### Material to process ###

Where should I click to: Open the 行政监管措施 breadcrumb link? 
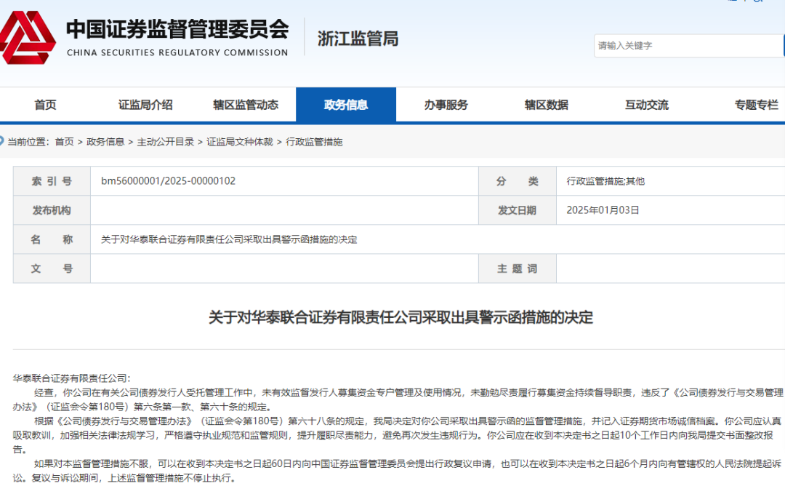[x=314, y=142]
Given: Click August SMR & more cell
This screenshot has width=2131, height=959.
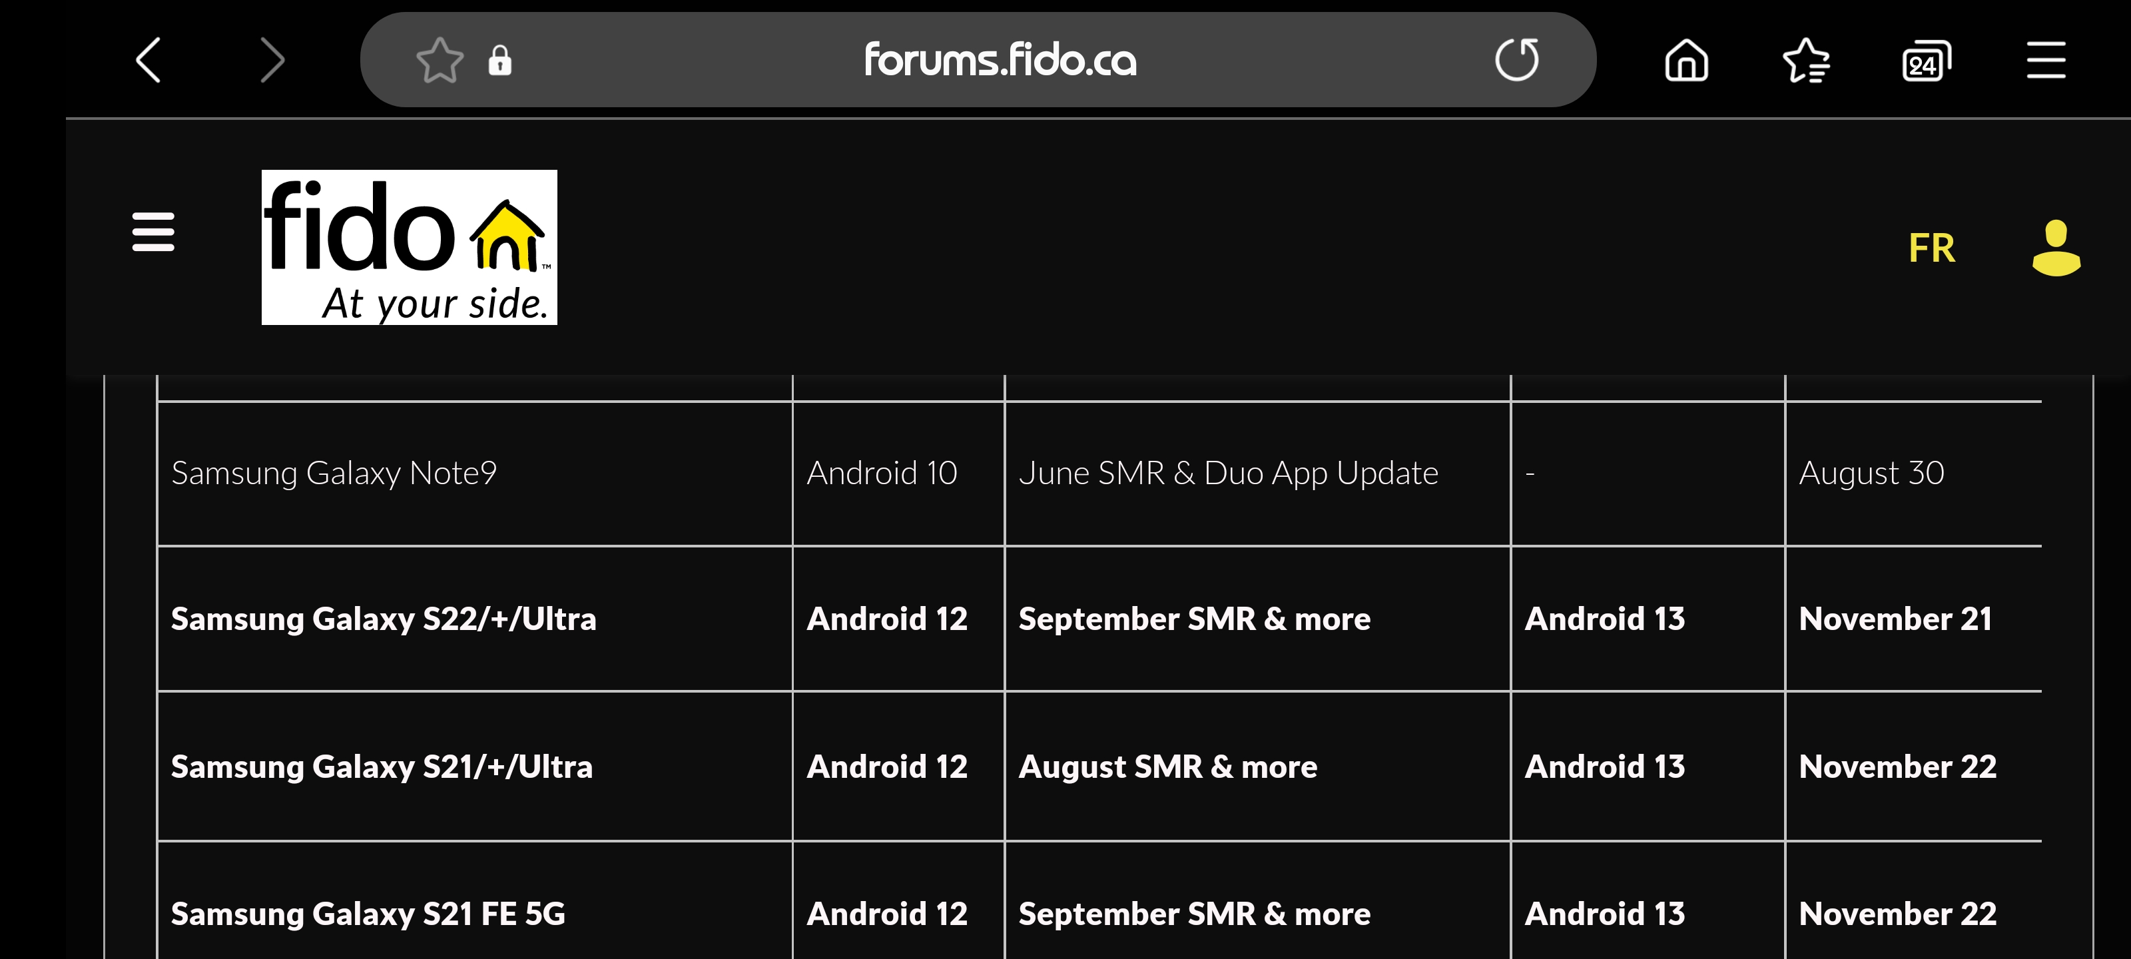Looking at the screenshot, I should click(1257, 766).
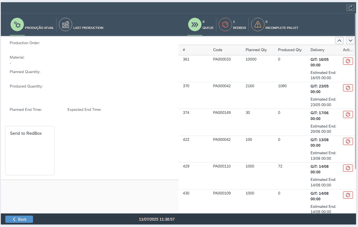
Task: Click RedBox action icon for order 429
Action: point(348,168)
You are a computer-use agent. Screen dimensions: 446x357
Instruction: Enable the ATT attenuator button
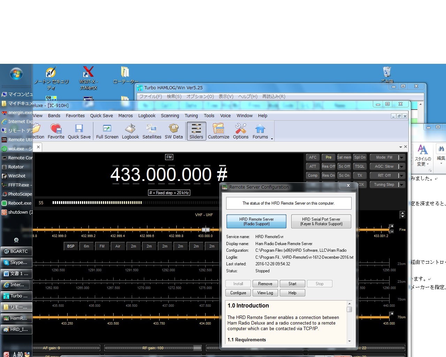tap(313, 167)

###

= Task prompt =
Except for the pictures, set down all of the records exactly.

= Response to the exercise =
Where should I click to: Open the 行政监管措施 breadcrumb link? 
[x=314, y=142]
Given: Click August SMR & more cell
This screenshot has width=2131, height=959.
Looking at the screenshot, I should click(1257, 766).
Task: Click RedBox action icon for order 429
Action: point(348,168)
You are a computer-use agent. Screen dimensions: 446x357
Instruction: Enable the ATT attenuator button
tap(313, 167)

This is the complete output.